Challenges of Deep learning in Computer Vision tasks
Although deep learning models perform far better than traditional approaches it comes with a cost. These networks require a lot of time to train, and they require good understanding of hyperparameters and machine learning techniques to fine tune the model and get the best result. They also require a lot of computational and processing power to perform the billions of mathematical operations used to train the model. These networks also suffer from the problem of overfitting or underfitting either from the lack of datasets or low resolution of images. They might perform well on the training data and might fail to generalize when they encounter new data. Although these networks do a decent job on classifying images they have no deeper understanding or background knowledge about the contents of the image. When confronted with a scenario they haven’t seen before, humans may rely on their extensive knowledge of the world to fill in the blanks. In contrast to people, computer-vision algorithms must be carefully trained on the sorts of things they must detect. When they are exposed to items that differ from their training examples, they act irrationally, such as failing to recognize emergency cars parked in unusual locations. So we must wait until the emergence of truly artificial intelligent systems to encounter such scenarios.
Implications
The tremendous potential demonstrated by deep learning models in computer vision tasks offer a promising future in utilizing these systems to solve real world problems. Researchers and scientists are working hard to improve these systems so that they could give higher accuracies. Deep learning models are deployed in various sectors to solve problems specific to the field. They are used in facial recognition systems, content moderation, autonomous vehicles, military, AR/VR technologies, fraud detection and the health care industry. They are becoming more ubiquitous than ever before because of their superiority in terms of performance. Big companies are utilizing this huge potential to develop new features for their services. From the facial recognition system in our phones to image captioning and content moderation algorithms on social media sites they are becoming part of our daily life.
Conclusion
To sum up, computer vision has come a long way from traditional techniques for extracting features to artificial neural networks and the more recent deep convolutional neural networks. It is advancing at a rapid pace and is getting better in accuracy and reducing computational cost. The blog highlighted the different types of computer vision models and made comparisons in terms of their deployment and computational cost.

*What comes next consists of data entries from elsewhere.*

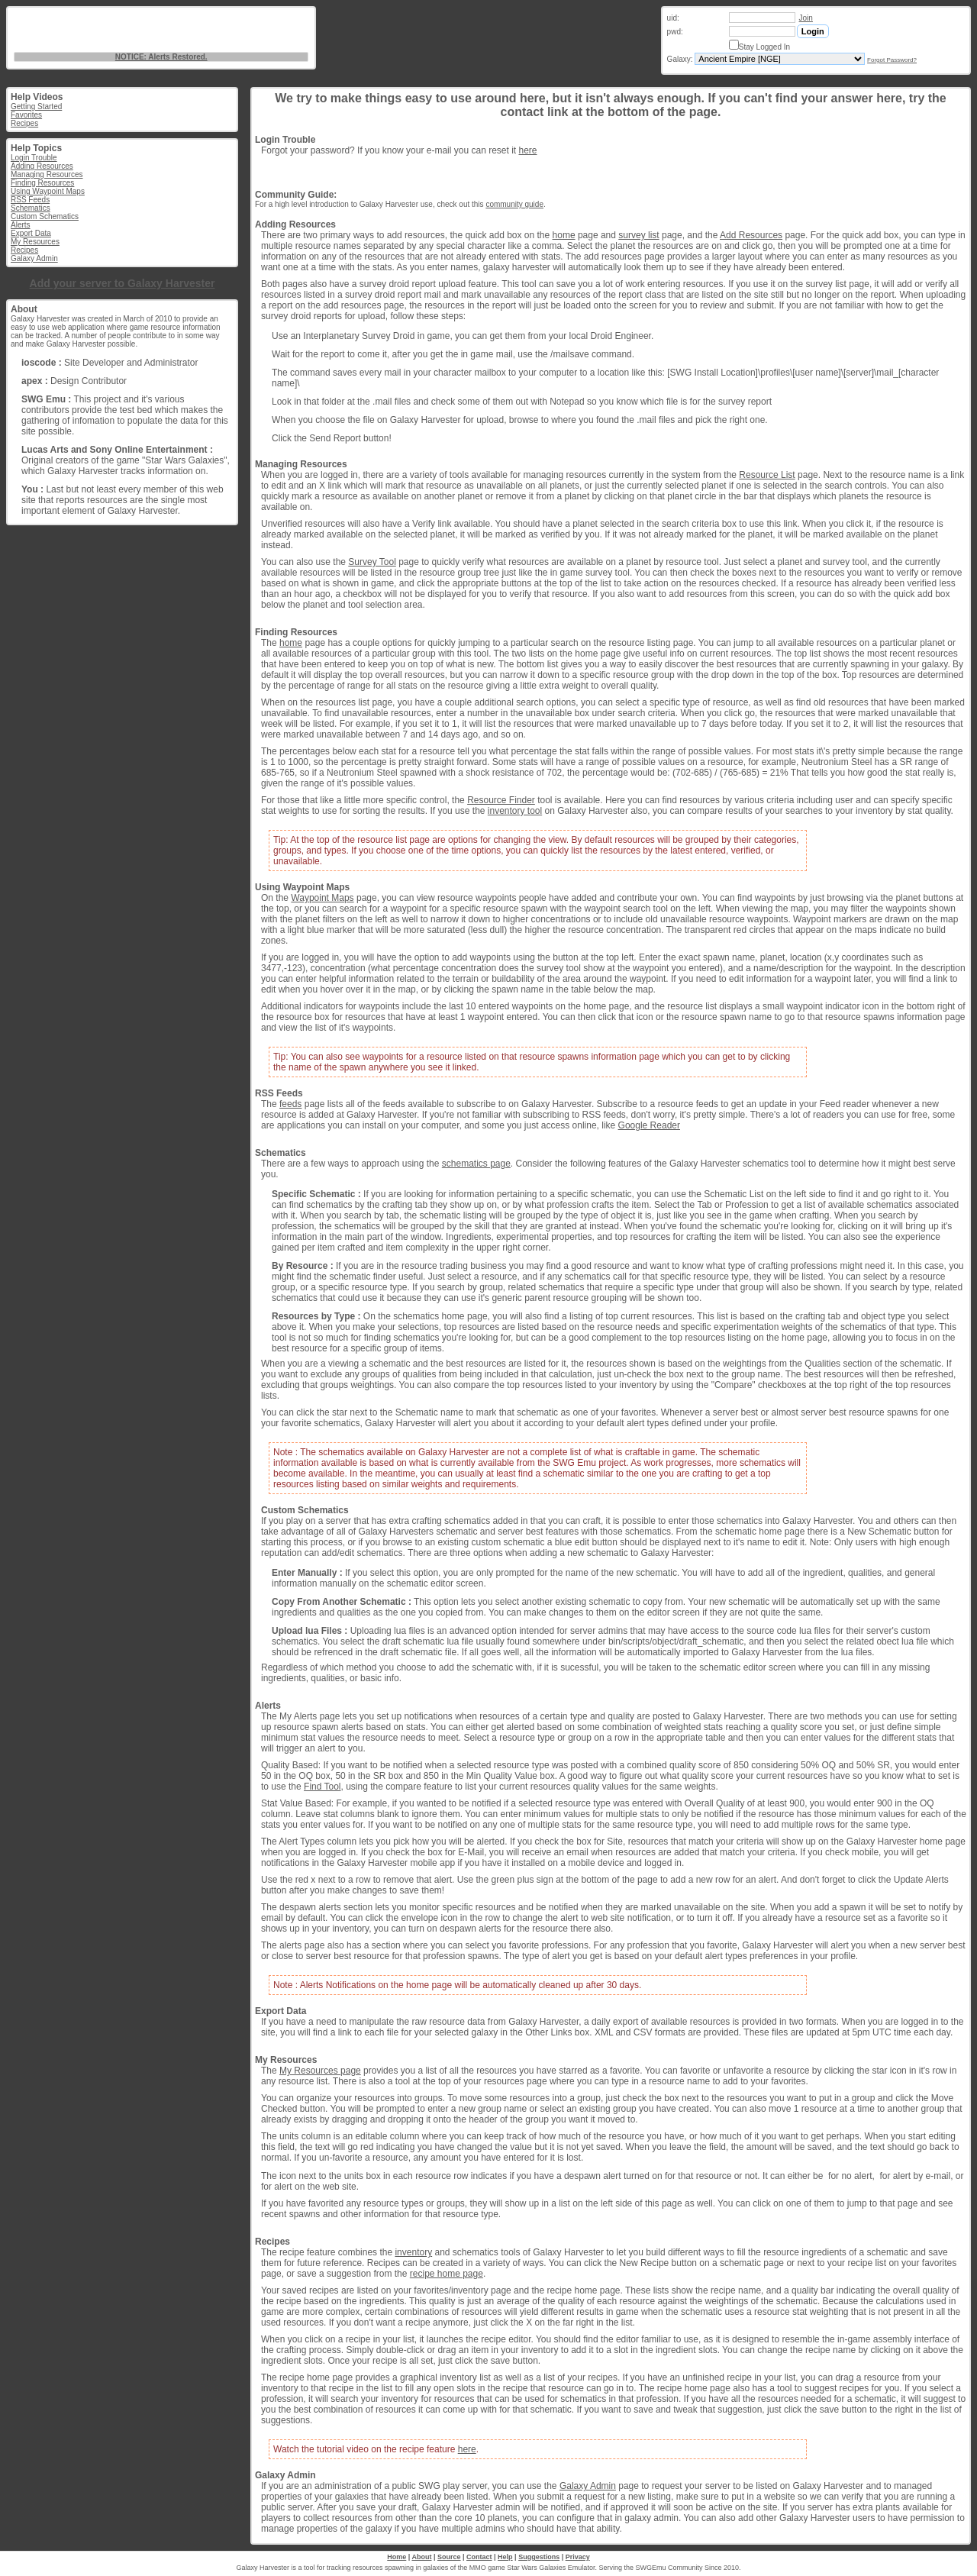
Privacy (578, 2557)
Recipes (24, 123)
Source (449, 2557)
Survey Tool (371, 562)
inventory (413, 2252)
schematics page (476, 1163)
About (421, 2557)
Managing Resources (47, 174)
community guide (514, 204)
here (527, 150)
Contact (479, 2557)
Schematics (30, 208)
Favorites (26, 115)
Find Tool (322, 1786)
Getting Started (36, 106)
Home (396, 2557)
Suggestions (538, 2557)
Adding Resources (42, 166)
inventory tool (515, 810)
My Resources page (320, 2070)
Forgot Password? (892, 59)
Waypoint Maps (322, 898)
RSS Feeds (30, 199)
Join (806, 18)
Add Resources (751, 235)
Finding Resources (42, 183)
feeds (290, 1104)
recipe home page (446, 2273)
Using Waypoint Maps (48, 191)
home (564, 235)
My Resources (35, 241)
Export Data (31, 233)
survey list (638, 235)
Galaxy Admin (34, 258)
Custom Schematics (45, 216)
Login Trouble (34, 157)
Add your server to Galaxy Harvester (122, 283)
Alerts (21, 225)
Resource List (767, 475)
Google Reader (649, 1125)
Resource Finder (501, 800)
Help (505, 2557)
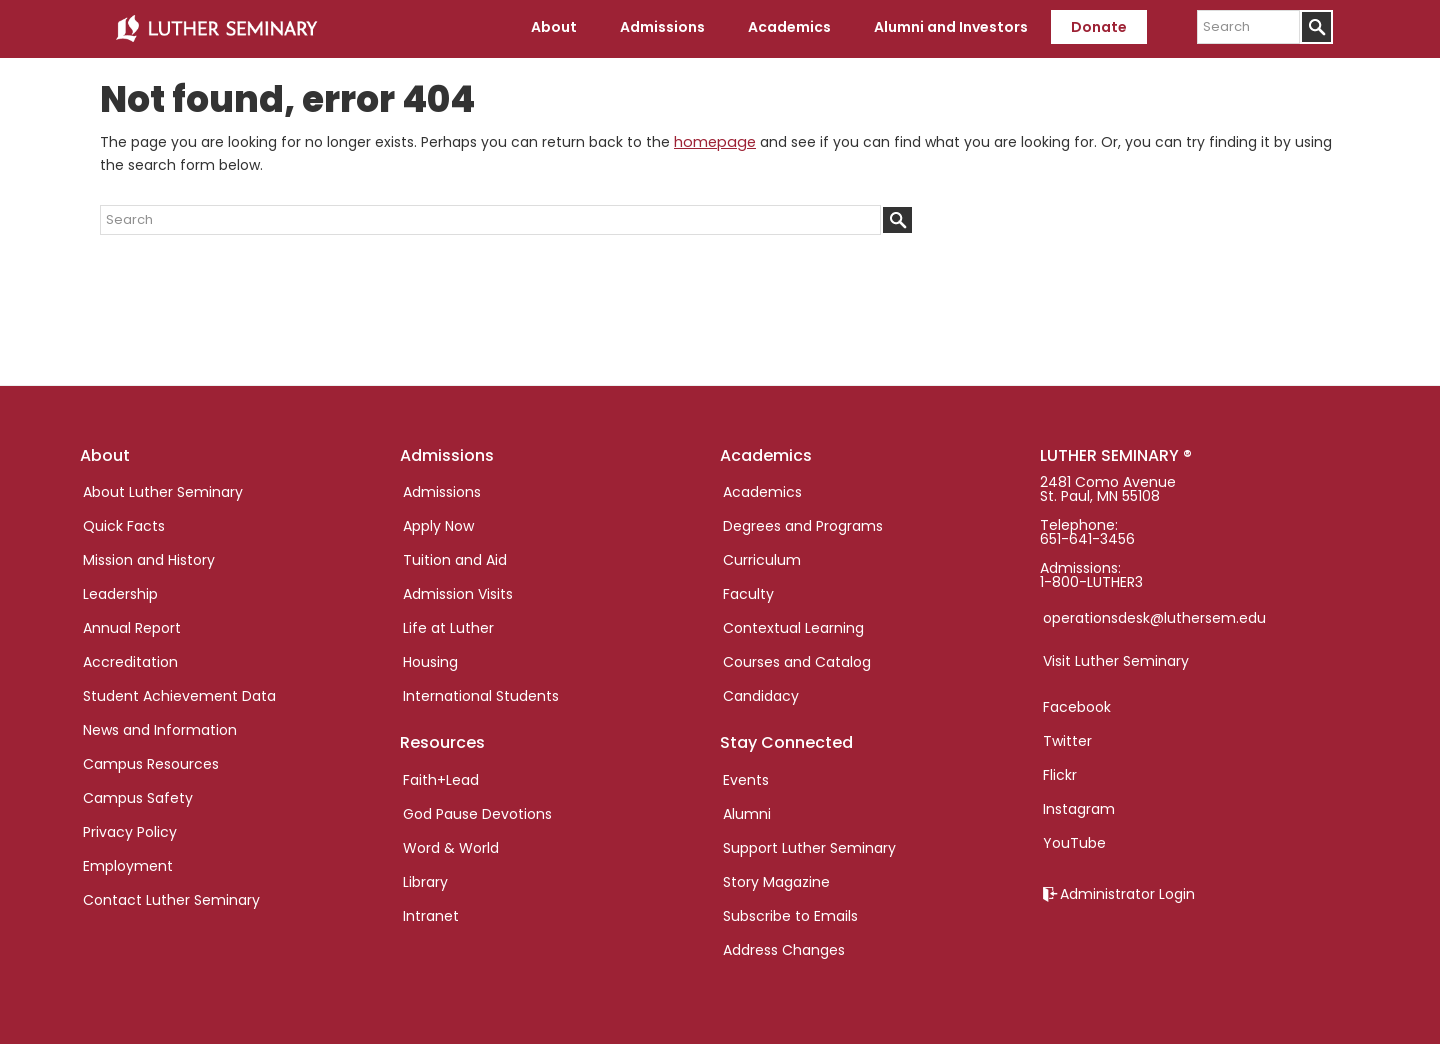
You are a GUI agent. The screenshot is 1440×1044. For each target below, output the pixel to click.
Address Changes (784, 947)
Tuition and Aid (455, 558)
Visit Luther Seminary (1116, 659)
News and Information (160, 728)
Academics (762, 490)
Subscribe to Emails (790, 913)
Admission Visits (458, 592)
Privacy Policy (130, 830)
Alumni (747, 811)
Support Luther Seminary (809, 845)
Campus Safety (138, 796)
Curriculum (762, 558)
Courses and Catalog (797, 660)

It has also covered the applications of these systems and methods to evaluate their performance. It has laid arguments for the advantages and limits of deep learning systems in recognizing objects and outlined the future prospect of these systems in revolutionizing image recognition tasks. The blog concludes by stating the fact that although current deep learning models have achieved very high accuracies, they have a long way to go in terms of reducing computational costs and achieve true artificial intelligence.